Ms. Eastham, 58, has served as a member of our board of directors since August 2005. Since May 2004, Ms. Eastham has been Executive Vice President, Chief Operating Officer and a member of the board of trustees of the Burnham Institute for Medical Research, an independent not-for-profit biomedical research institute. Prior to joining the Burnham Institute for Medical Research, Ms. Eastham was Senior Vice President, Finance, Chief Financial Officer and Secretary of Diversa Corporation from April 1999 to May 2004. She previously held similar positions with CombiChem, Inc. and Cytel Corporation. Ms. Eastham also held several positions, including Vice President, Finance, at Boehringer Mannheim Corporation. She serves as a director of Illumina, Inc., Tercica, Inc. and Amylin Pharmaceuticals, Inc., all public biotechnology companies. Ms. Eastham received B.S. and M.B.A. degrees from Indiana University and is a Certified Public Accountant and a Certified Director.

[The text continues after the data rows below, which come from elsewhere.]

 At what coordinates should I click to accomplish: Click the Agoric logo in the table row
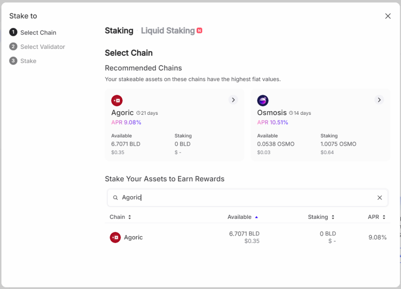point(115,237)
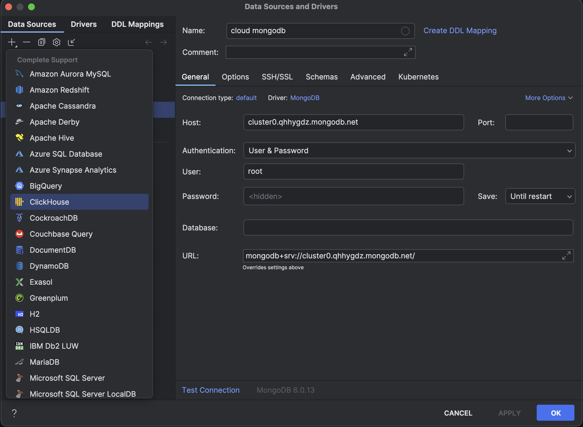583x427 pixels.
Task: Click the add data source plus icon
Action: pos(12,42)

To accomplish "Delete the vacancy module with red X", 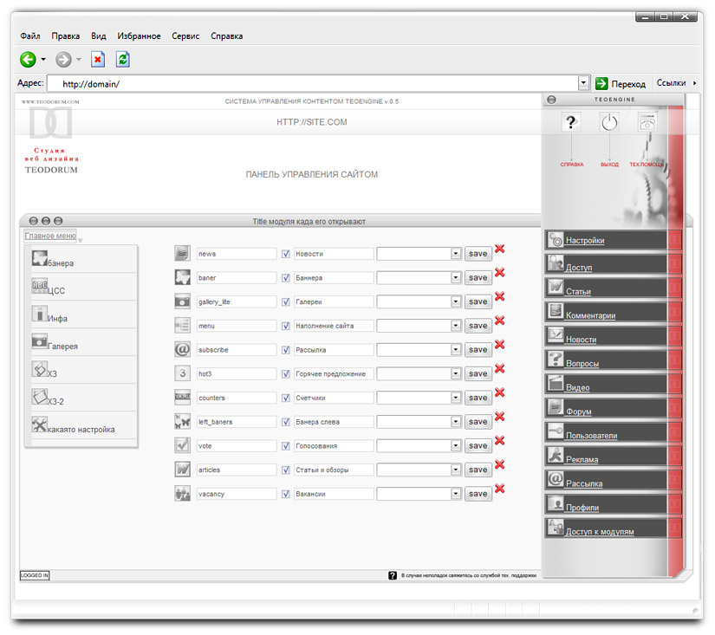I will [500, 489].
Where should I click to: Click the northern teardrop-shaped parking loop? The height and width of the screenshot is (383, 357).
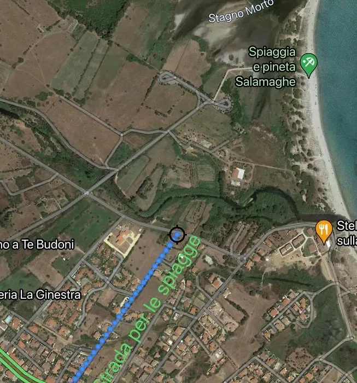[168, 77]
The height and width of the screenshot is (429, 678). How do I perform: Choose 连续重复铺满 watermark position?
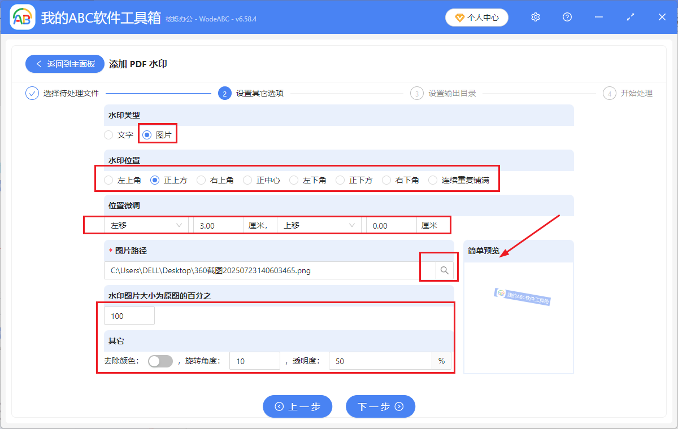coord(433,181)
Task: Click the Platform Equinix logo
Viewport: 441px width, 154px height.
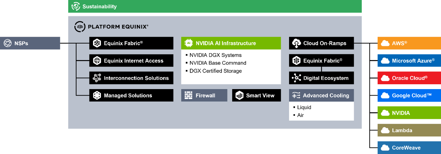Action: (x=112, y=26)
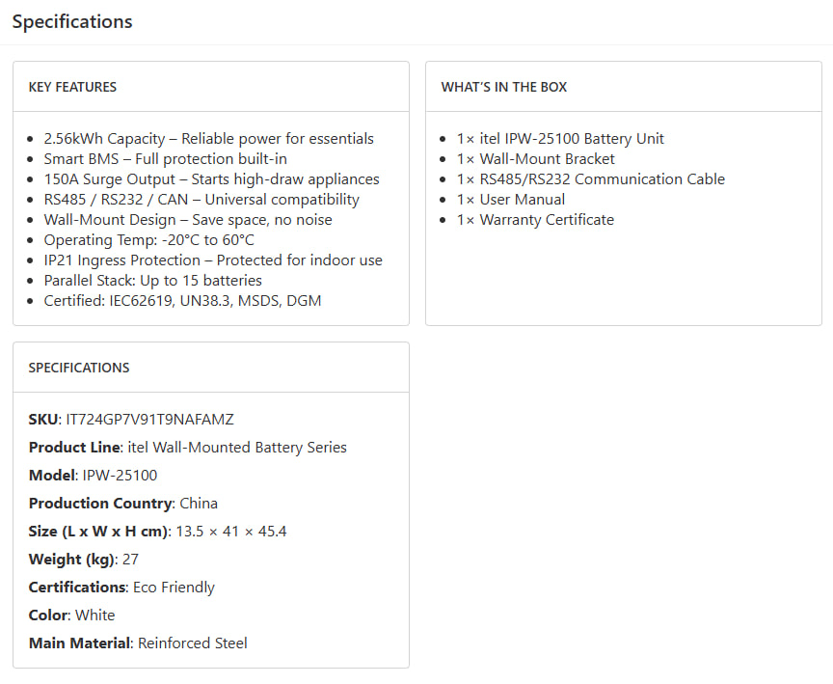The height and width of the screenshot is (684, 833).
Task: Click the Model IPW-25100 spec row
Action: [93, 476]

Christopher S. Henney, Ph.D., D.Sc.

Dr. Henney, 67, became our Chairman in December 2003 and has served as a member of our board of directors since May 2000. From 1995 to January 2003, he served as the Chairman and Chief Executive Officer of Dendreon Corporation, a publicly held biotechnology company. Dr. Henney co-founded ICOS Corporation, another publicly held biotechnology company, where he served as Executive Vice President, Scientific Director and a director from 1989 to 1995. He also co-founded Immunex Corporation, which was a publicly held biotechnology company until its acquisition by Amgen Corporation in May 2002, where he held various positions, including Director, Vice Chairman and Scientific Director from 1981 to 1989. Dr. Henney is also a former academic immunologist. He currently serves as Vice-Chairman of Cyclacel Pharmaceuticals, Inc., and as Chairman of Oncothyreon (formerly Biomira), Inc. Dr. Henney received a D.Sc. for his contributions to Immunology, a Ph.D. in Experimental Pathology and a B.Sc. with Honors, from the University of Birmingham, United Kingdom.

Joseph Turner

Mr. Turner, 56, joined our Board of Directors in December 2007. From December 1999 to November 2006, Mr. Turner served in various capacities at Myogen, Inc., a publicly held biopharmaceutical company, which was acquired by Gilead Sciences, Inc., or Gilead, in November 2006. From November 2006, to January 2007, Mr. Turner served in a transition capacity at Myogen following Myogen’s acquisition by Gilead. Prior to Myogen’s acquisition by Gilead, from December 1999 to November 2006, Mr. Turner served initially as Myogen’s acting Chief Financial Officer in a part-time capacity, and, from September 2000, as the Chief Financial Officer of Myogen. Mr. Turner also served as Senior Vice President of Finance and Administration of Myogen from December 2003 to November 2006, and as Vice President of Finance and Administration from September 2000 to November 2003. From July 1999 to May 2000, Mr. Turner was an independent strategic consultant to emerging companies. From November 1997 to June 1999, Mr. Turner worked at Centaur Pharmaceuticals, a biopharmaceutical company, where he served in several positions, including Vice President of Finance and Chief Financial Officer. From March 1992 to October 1997, Mr. Turner served as Vice President, Finance and Chief Financial Officer of Cortech, Inc., a biopharmaceutical company. Previously, Mr. Turner spent 12 years with Eli Lilly and Company, where he held a variety of financial management positions both within the United States and abroad. He currently serves on the Board of Directors of Sequel Pharmaceuticals and Kythera Biopharmaceuticals. Mr. Turner holds an M.A. in molecular, cellular and developmental biology from the University of Colorado and an M.B.A. from the University of North Carolina at Chapel Hill and a B.A. in chemistry from Swarthmore College.

Louis C. Bock

Mr. Bock, 43, has served as a member of our board of directors since September 2000. Mr. Bock is a Managing Director of Scale Venture Partners. Mr. Bock joined Scale Venture Partners (formerly BA Venture Partners) in September 1997 from Gilead Sciences, Inc., a biopharmaceutical company, where he held positions in research, project management, business development and sales from September 1989 to September 1997. Prior to Gilead, Mr. Bock was a research associate at Genentech, Inc. from November 1987 to September 1989. He currently serves on the Board of Directors of Ascenta Therapeutics, Inc., diaDexus Inc., Horizon Therapeutics, Inc., Orexigen Therapeutics, Inc., and Zogenix Inc. Mr. Bock received his B.S. in Biology from California State University, Chico and an M.B.A. from California State University, San Francisco.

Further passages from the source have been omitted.